Kontact stops responding to any modifications until akonadi is restarted (but keeps working other than that)
Open, HighPublic8 Story Points

Description

It apparently happens that kontact stops responding to any modifications, so i.e. marking a mail as read would no longer result in any reaction.
The application keeps responsive, so you can look at mail etc, but it seems no modifications get executed.

Sometimes akonadi recovers by itself, which results in a storm of modifications getting executed at once, sometimes it doesn't.

From initial debugging output it looks like read-only communication keeps working, but that has to be clarified.

https://support.kolabsys.com/provider?Action=AgentTicketZoom&TicketID=21644&ArticleID=77672&ZoomExpand=0#77672

mollekopf created this task.EditedJun 22 2016, 3:27 PM

One theory would be that the notification mechanism breaks down, so regular fetches etc. keep working, but kontact no longer reacts to changes.

...but that would only make sense if a restart of kontact would fix it.

mollekopf raised the priority of this task from 40 to High.EditedJun 22 2016, 3:33 PM

As a workaround it was suggested to restart akonadi on kontact start, or with a menu option, so users have at least a possibility to fix the issue themselves without restarting their system.

mollekopf set the point value for this task to 8.Jun 27 2016, 11:40 AM

https://support.kolabsys.com/provider?Action=AgentTicketZoom&TicketID=21655&ArticleID=77849&ZoomExpand=0#77849

The information provided here suggests that the communication to the akonadi server remains functional (we can see the ASAP communication for the mark as read operation),
but for some reason the UI doesn't update.

mollekopf moved this task from Backlog to Doing on the Sprint 201626 board.Jun 27 2016, 4:32 PM
mollekopf claimed this task.
mollekopf moved this task from Restricted Project Column to Restricted Project Column on the Restricted Project board.Jun 28 2016, 9:56 AM

This is what we get in the debugger in the error state when trying to mark a mail as read:

kontact-1644948879 (0x7f0cb8012b60) 7421 UID STORE 86696 NOREV (+FLAGS (\SEEN)) 
kontact-1644948879 (0x7f0cb8012b60) 7421 OK DATETIME "23-Jun-2016 11:36:58 +0000" STORE completed

And this is what we expect:

165 UID STORE 3387715 NOREV (+FLAGS (\SEEN)) 
* 3387715 FETCH (REV 4) 
165 OK DATETIME "30-Jun-2016 07:10:55 +0000" STORE completed

As we can see the fetch response is missing.
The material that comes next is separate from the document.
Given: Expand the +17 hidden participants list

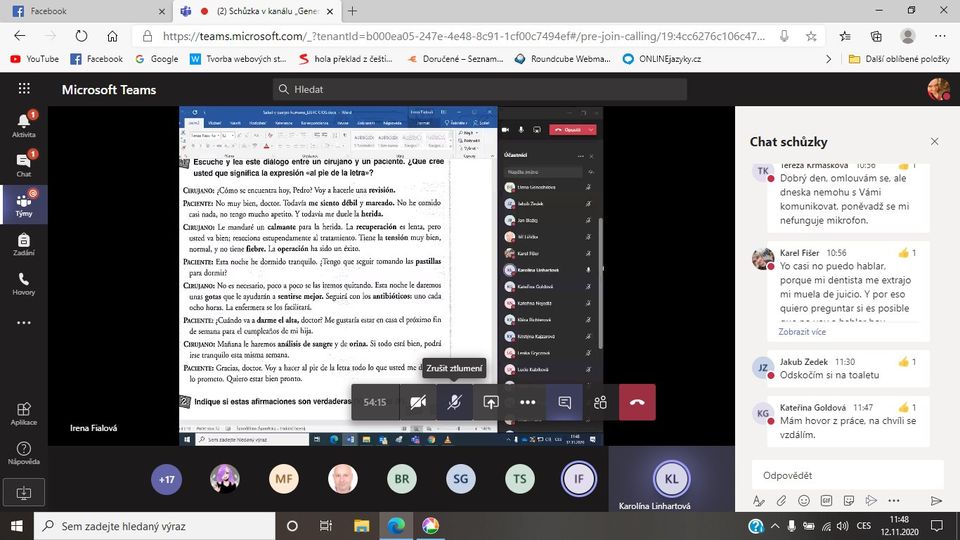Looking at the screenshot, I should click(x=166, y=479).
This indicates that akonadi failed to query for the item, which in turn could hint at a broken connection to the mysql server.

We could be chasing the wrong problem:
If the mail that this was tested with was internally already marked as read, then addFlags may have set flagsChanged to false, which would keep the changes empty, which would keep us out of the branch that sends the FETCH response, which makes the whole argument moot.

petersen moved this task from Backlog to Doing on the Sprint 201627 board.Jul 4 2016, 7:15 AM
petersen moved this task from Backlog to Doing on the Sprint 201628 board.Jul 11 2016, 9:10 AM
petersen moved this task from Backlog to Doing on the Sprint 201630 board.Jul 25 2016, 9:10 AM
petersen moved this task from Doing to Backlog on the Sprint 201630 board.
petersen moved this task from Backlog to Doing on the Sprint 201630 board.

From the latest information provided (otrs 07/20/2016 13:03:24):

  • The UID STORE +FLAGS command is successfully executed and we can see the FETCH (REV 2) response)
  • The Job Tracker also reports the ItemModifyJob as successful
  • No notifications at all are visible in the notification monitor
  • The "INSERT INTO PimItemFlagRelation ..." command is successfully executed as recorded by the querydebugger.

While we see some activity from the resource from a synchronization, there is none whatsoever in relation to the modification.
Given that this also seems to be ~30s later (derived from "kontact-1260217093 (0x7f3fe4012b20) 30945 OK DATETIME "20-Jul-2016 10:52:10 +0000" STORE completed "),
I assume this is unrelated.

This seems to indicate that the notification path is completely broken (to akonadiconsole, the resource and kontact).

The current hypothesis is:

  • The DataStore does a reestablishConnectionIfLost because we lost the connection to the mysql server while a transaction was ongoing.
  • m_transactionLevel is never reset to 0 so remains > 0
  • commitTransaction get's m_transactionLevel > 1 and thus never emits transactionComitted
  • NotificationCollector::dispatchNotification is always in transaction and thus always enqueues new notifications, and never emits them since it's waiting on transactionCommitted.

DataStore is a thread-local singleton that also instantiates NotificationCollector which would explain why this behavior is observed only for the session of kontact.
It doesn't explain why a restart of kontact isn't enough to fix the situation though it seems?

The current hypothesis is:

  • The DataStore does a reestablishConnectionIfLost because we lost the connection to the mysql server while a transaction was ongoing.
  • m_transactionLevel is never reset to 0 so remains > 0
  • commitTransaction get's m_transactionLevel > 1 and thus never emits transactionComitted
  • NotificationCollector::dispatchNotification is always in transaction and thus always enqueues new notifications, and never emits them since it's waiting on transactionCommitted.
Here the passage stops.